STATED GOAL A => Return the passage of the forum thread on Boito's "Mephistopheles" between "This coming week" and "all three choruses.", inclusive, copied word for word.

:: EXTRACTED TEXT ::

# Boito - "Mephistopheles"



## Lunasong (Mar 15, 2011)

Our chorus started work on this piece two weeks ago, which we will sing in conjunction with the Opera Chorus, a children's chorus, and the orchestra as part of the "Season Opening Spectacular" (unfortunate acronym: SOS!) on Sept 21-22.

In Italian, _Mephistopheles_ is the only complete opera composed by noted librettist Arrigo Boito. I am not familiar with the work and it is quite difficult for me to read the synopsis on Wiki and figure out where the four movements we are performing fit it as my score doesn't have scene indicators.

Notable during our first performed movement is the double-chorus. The second movement is a long solo by Meph. The third mvt starts with just men and Meph. singing, later joined by the full chorus and the children. The fourth movement is adult and children's chorus combined.

We have intensive almost daily rehearsals on this next week leading into performance. As of this time I don't know how we will be presented but I imagine it will be as a chorus and not partly staged.

The SOS will feature the Orchestra (& chorus), the Opera, and the Ballet in combined performance. It was selected by our newspaper as one of six eclectic arts options not to miss this season. The blurb:
_This stirring display of music and dance, reiterating the distinctive essence and expertise of each organization, encompasses four composers: Leonard Bernstein, Arrigo Boito, Anton Dvorak, and composer-in-residence Stella Sung. Berstein will be particularly featured in the second half, which will consist of selections from "Candide," Trouble in Tahiti," and "West Side Story."_

The chorus is also singing on a selection from _Candide_, but we have only looked briefly at it.

After the SOS, we'll be working on Mendelssohn's Symphony No. 2. "Lobgesang."


----------



## Lunasong (Mar 15, 2011)

I found out (embarrassingly through a _promo_ for our show) that our vocal selections are from the _Prologue._

This coming week we have rehearsals on Sunday, Wed, Thurs, Friday, and the shows on Sat and Sun. Our rehearsal tomorrow will be our first with all three choruses.

:::

STATED GOAL B => Retype the records from the line holding "Task: Tap the ENTRY label" through the final line of the records, inclusive, with every line kept identical.

:: WORKING DATA ::

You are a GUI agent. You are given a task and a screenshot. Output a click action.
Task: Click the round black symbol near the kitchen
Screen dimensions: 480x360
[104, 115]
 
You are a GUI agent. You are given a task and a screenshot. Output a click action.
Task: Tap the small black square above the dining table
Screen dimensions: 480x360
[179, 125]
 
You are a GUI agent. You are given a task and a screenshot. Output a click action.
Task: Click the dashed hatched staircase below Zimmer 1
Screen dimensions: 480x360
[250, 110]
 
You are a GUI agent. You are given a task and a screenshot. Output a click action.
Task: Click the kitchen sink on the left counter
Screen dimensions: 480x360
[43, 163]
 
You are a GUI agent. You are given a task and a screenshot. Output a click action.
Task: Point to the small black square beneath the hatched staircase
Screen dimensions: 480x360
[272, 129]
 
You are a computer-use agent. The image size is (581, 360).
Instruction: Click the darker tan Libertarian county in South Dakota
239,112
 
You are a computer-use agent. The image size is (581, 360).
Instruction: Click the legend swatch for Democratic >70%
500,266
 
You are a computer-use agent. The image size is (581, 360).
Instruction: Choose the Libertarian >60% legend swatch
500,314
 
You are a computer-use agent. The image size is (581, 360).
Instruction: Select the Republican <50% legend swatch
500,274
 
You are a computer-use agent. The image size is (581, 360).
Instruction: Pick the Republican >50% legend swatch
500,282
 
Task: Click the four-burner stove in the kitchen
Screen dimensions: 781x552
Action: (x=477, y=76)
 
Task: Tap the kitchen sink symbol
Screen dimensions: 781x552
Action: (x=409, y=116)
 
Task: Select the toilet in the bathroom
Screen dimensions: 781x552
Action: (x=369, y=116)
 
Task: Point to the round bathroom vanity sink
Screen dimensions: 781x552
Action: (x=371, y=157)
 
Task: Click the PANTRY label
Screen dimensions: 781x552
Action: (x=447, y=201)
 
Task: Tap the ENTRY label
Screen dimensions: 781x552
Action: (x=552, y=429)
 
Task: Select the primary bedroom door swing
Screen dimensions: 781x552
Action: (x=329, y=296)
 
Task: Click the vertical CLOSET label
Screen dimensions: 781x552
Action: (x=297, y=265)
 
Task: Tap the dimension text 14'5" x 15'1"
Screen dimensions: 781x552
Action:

:::

FULL ANSWER A =>
This coming week we have rehearsals on Sunday, Wed, Thurs, Friday, and the shows on Sat and Sun. Our rehearsal tomorrow will be our first with all three choruses.

FULL ANSWER B =>
Task: Tap the ENTRY label
Screen dimensions: 781x552
Action: (x=552, y=429)
 
Task: Select the primary bedroom door swing
Screen dimensions: 781x552
Action: (x=329, y=296)
 
Task: Click the vertical CLOSET label
Screen dimensions: 781x552
Action: (x=297, y=265)
 
Task: Tap the dimension text 14'5" x 15'1"
Screen dimensions: 781x552
Action:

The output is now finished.